The plan he approved creates new boundaries for the districts that legislative candidates will compete in over the next decade, and sets up at least seven primary contests between state House Republican incumbents next year. Pritzker also approved new, Democrat-drawn boundaries for Illinois Supreme Court districts, which were last redrawn more than half a century ago. Boundaries for Illinois seats in the U.S. Congress have not yet been drawn.

A day before approving the new maps, Pritzker was asked in an interview with WTTW to address GOP critics calling on him to prove he wasn’t lying to voters during his campaign by rejecting the Democrats’ maps.

“What I really want is a constitutional amendment for an independent commission to draw the maps. That is what the legislature should have done, didn’t do,” Pritzker said. “There are people who wanted to have legislation passed for an independent commission. It’s unclear to me whether that’s constitutional or not, but that could have been a way to do it. Then, Republicans and Democrats working together in a bipartisan fashion would have been another way to get a fair map.

“I’ll remind you that the Republicans don’t seem to want to do any of those things,” he continued. “They have argued that they want an independent commission, but they didn’t do anything about it.”

As WTTW reporter Amanda Vinicky told Pritzker, however, GOP lawmakers filed legislation to create an independent commission this session.
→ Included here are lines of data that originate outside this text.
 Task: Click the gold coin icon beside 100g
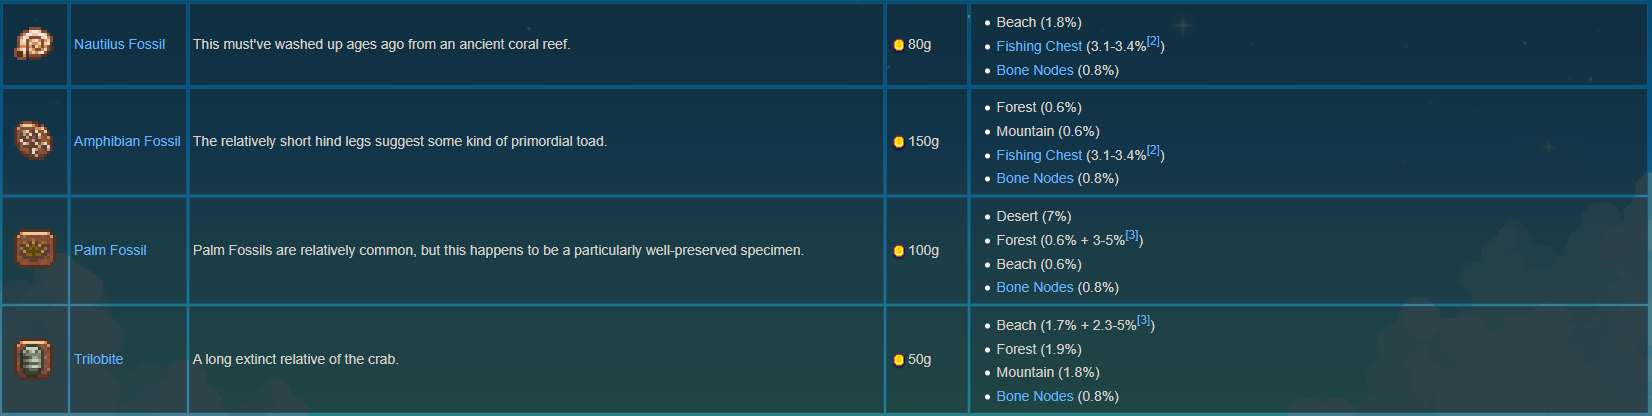898,251
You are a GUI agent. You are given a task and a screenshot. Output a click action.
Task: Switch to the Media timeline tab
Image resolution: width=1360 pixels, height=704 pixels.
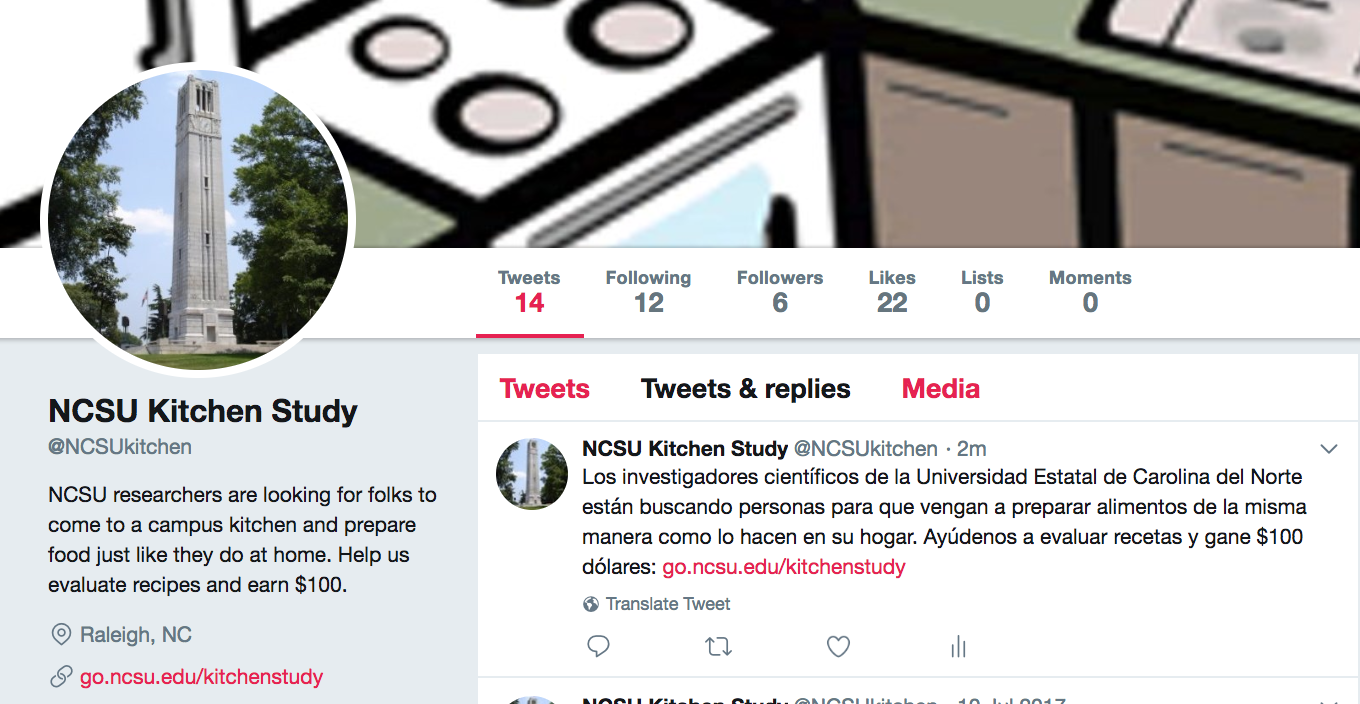tap(941, 389)
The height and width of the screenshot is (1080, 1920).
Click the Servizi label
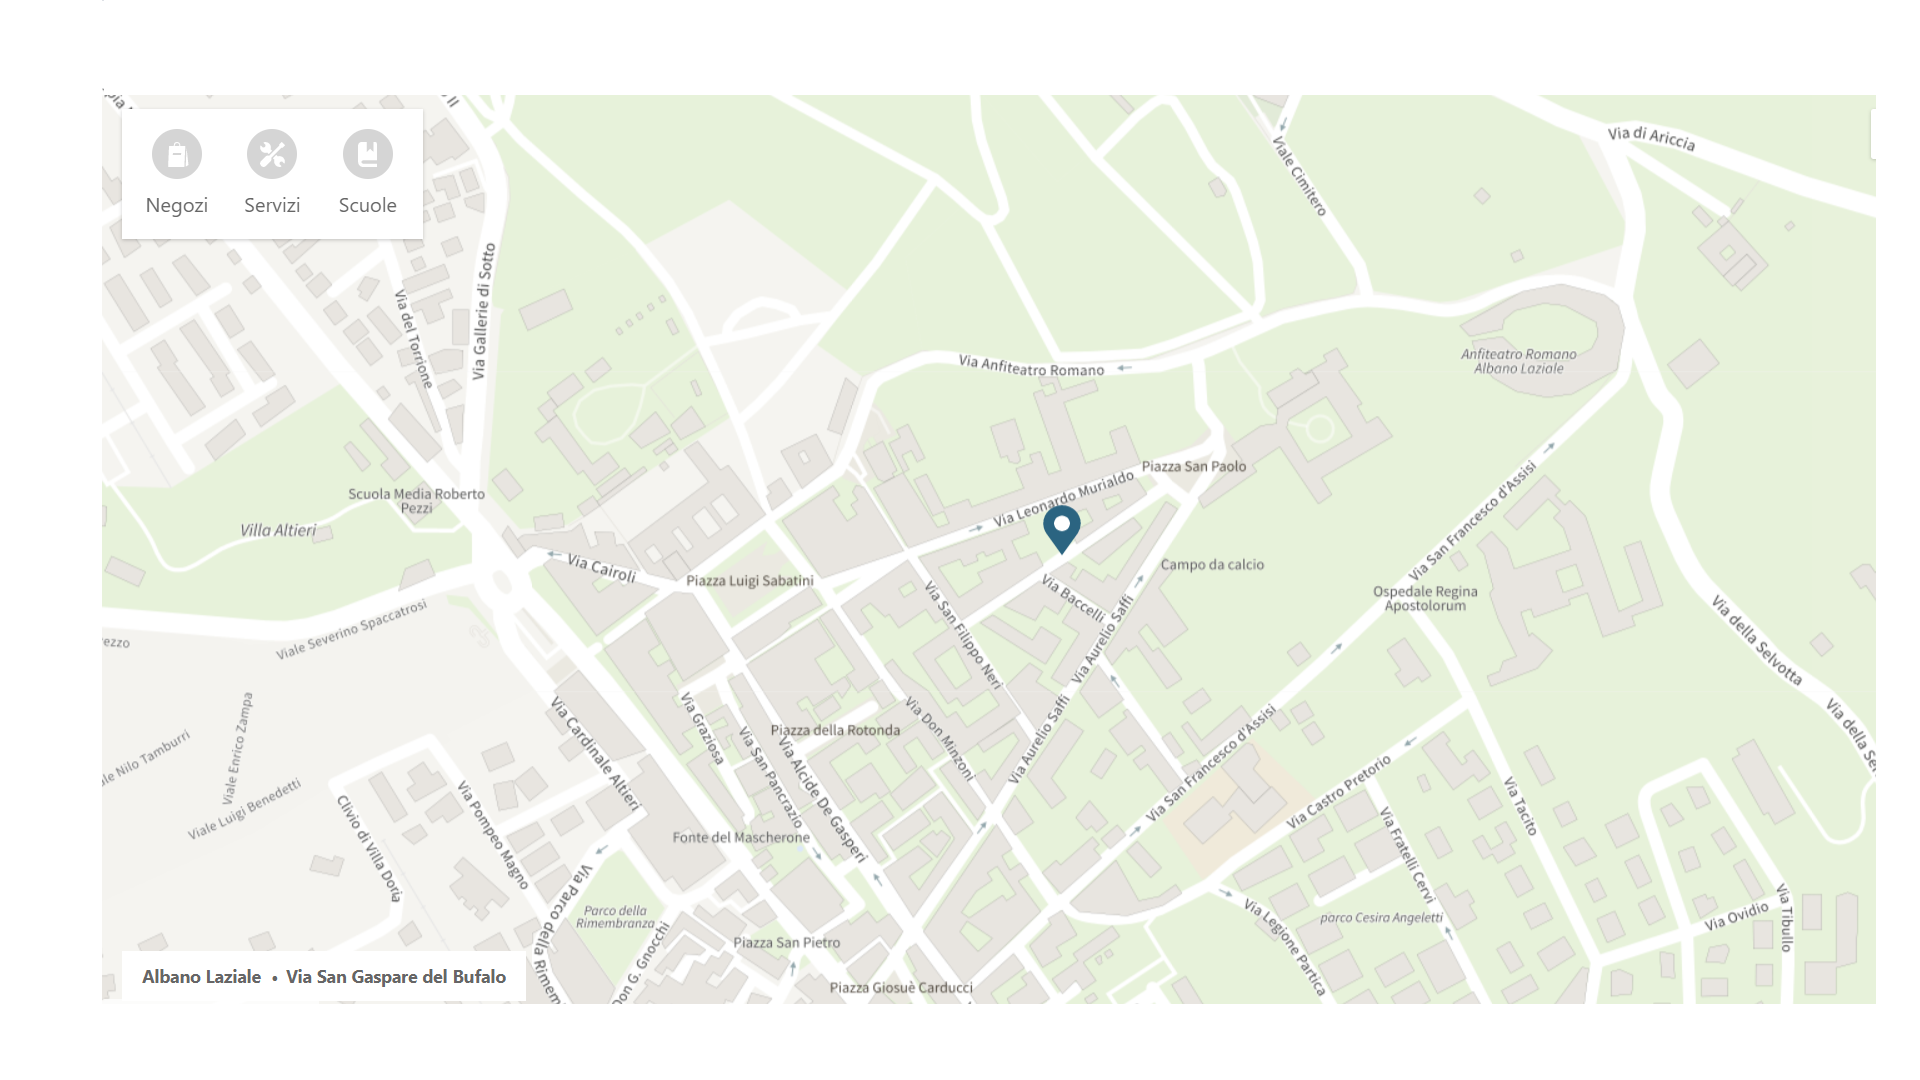click(x=272, y=205)
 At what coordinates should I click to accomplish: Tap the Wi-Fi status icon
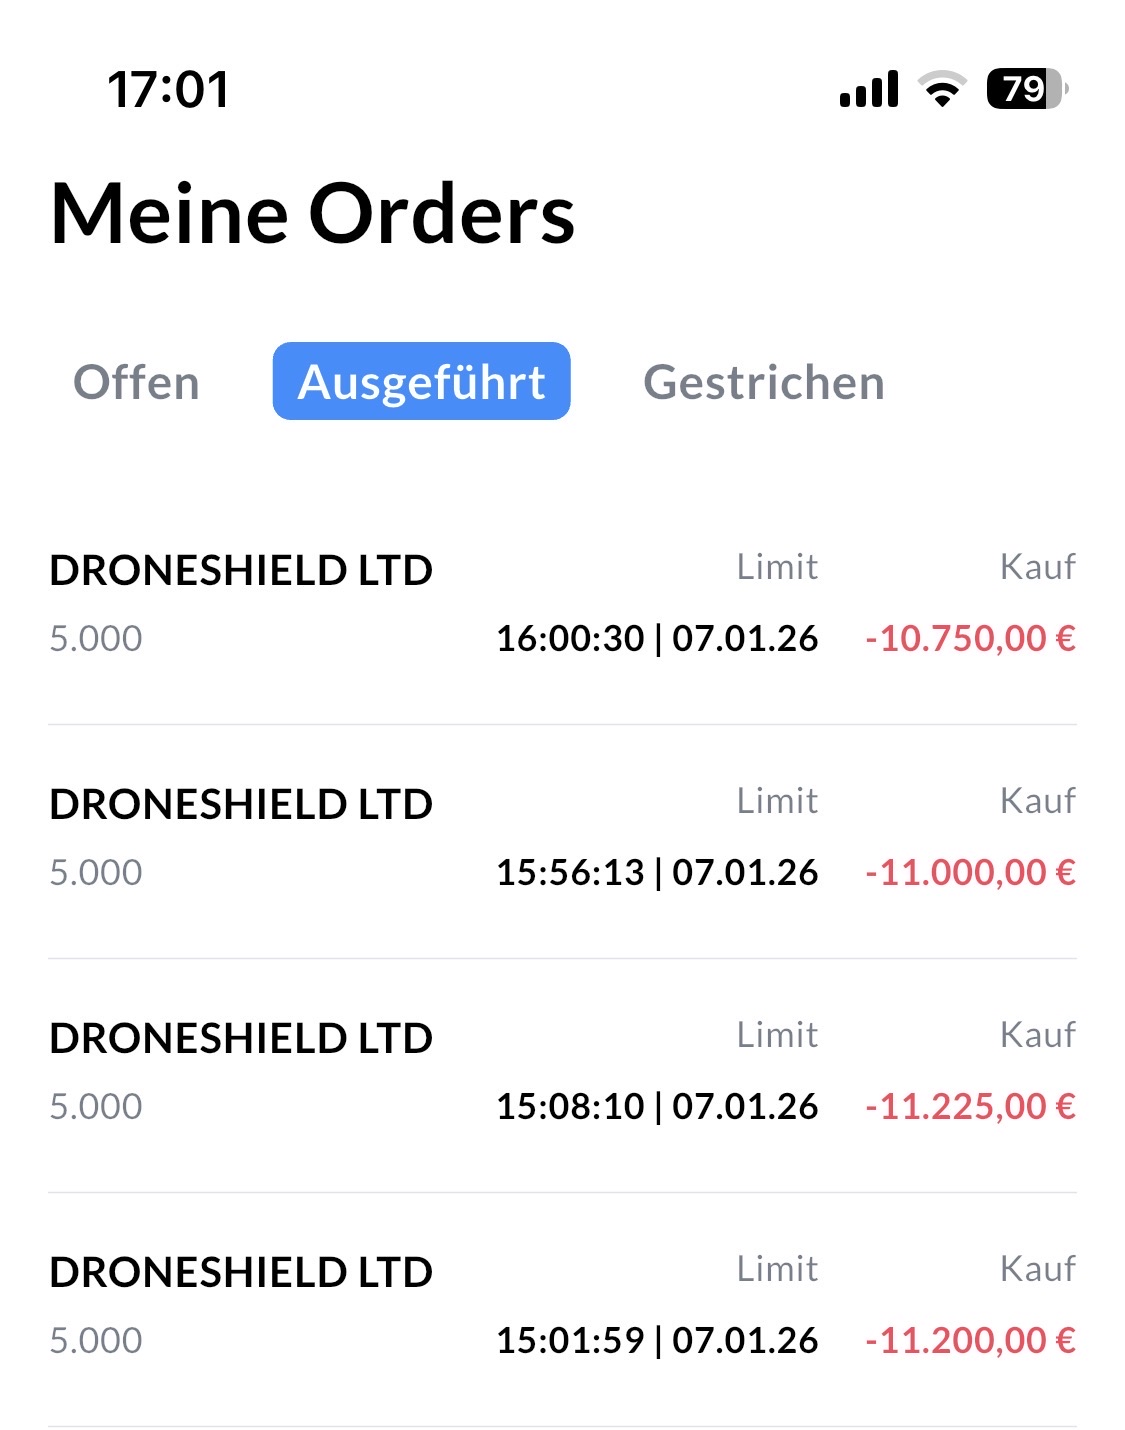tap(941, 89)
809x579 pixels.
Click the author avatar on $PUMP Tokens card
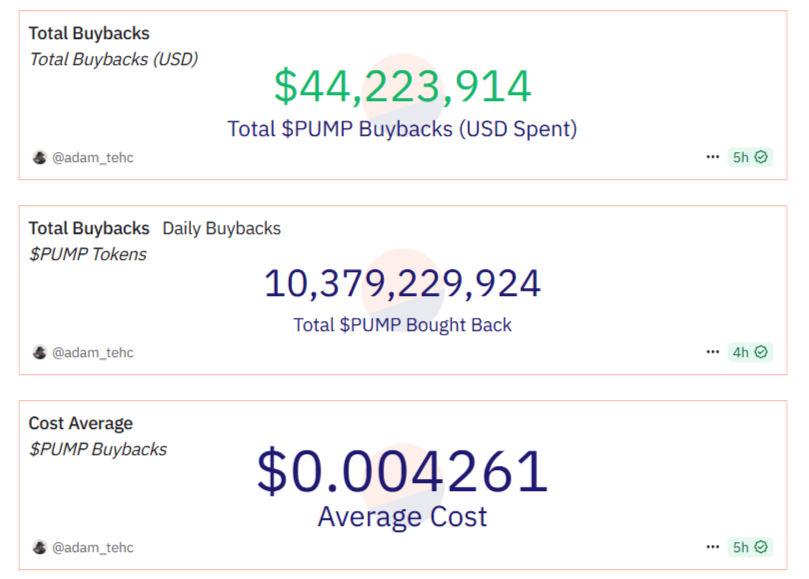[x=39, y=352]
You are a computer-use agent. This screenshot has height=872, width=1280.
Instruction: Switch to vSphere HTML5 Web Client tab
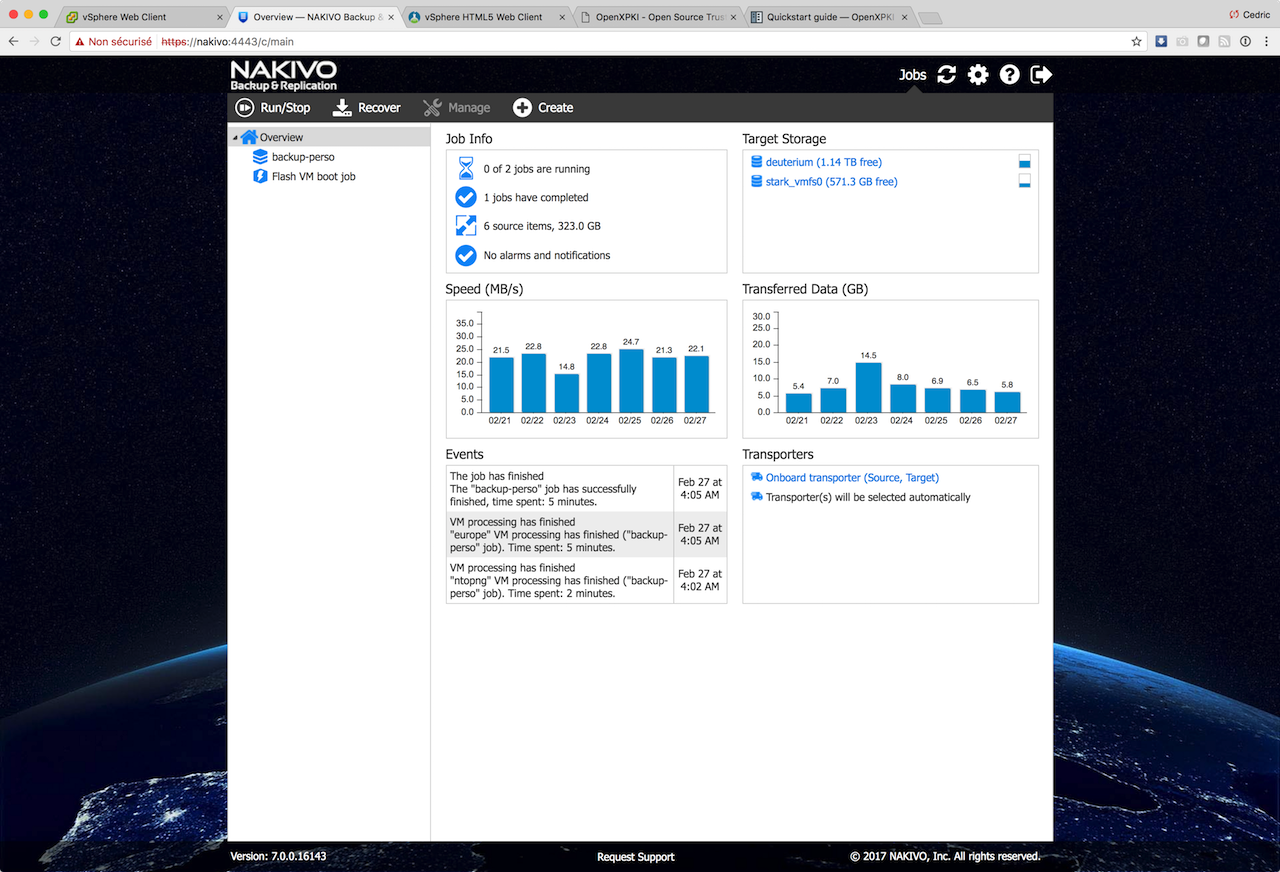[483, 17]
Pritzker did not respond to that point during the segment, so we decided to find out what the governor was talking about when he said the state’s minority party “didn’t do anything” to get independent maps.

GOP legislation raises constitutional questions, but shows Republicans did act

Over the years, citizen initiatives and lawmakers from both parties have offered plans aimed at thwarting the practice of partisan gerrymandering, where the dominant political party manipulates boundaries to benefit their candidates and, sometimes, incumbents in general.

Republican lawmakers in the General Assembly filed two proposals to create an independent redistricting commission without amending the constitution this year. One of the bills they put forth was backed by GOP leaders in both chambers, but neither measure received Democrat support.

While that legislation sat idle in a Democrat-controlled committee this session, the bill’s GOP proponents worked to draw attention to the measure at news conferences, framing their plan as an alternative to the map Democrat lawmakers reviewed behind closed doors this spring in the same room where party leaders met a decade ago to create the current map.

It’s all “power politics,” according to Chris Mooney, a state politics expert at the University of Illinois’ Institute of Government & Public Affairs. The Democrat majority, he said, knows the general public “is not really exercised about this whole business and they are betting the Republicans can’t make them exercised about it.”

“They [Republicans] did something, I think that’s pretty clear,” Mooney said. “Whether it amounted to a hill of beans, that’s another question.”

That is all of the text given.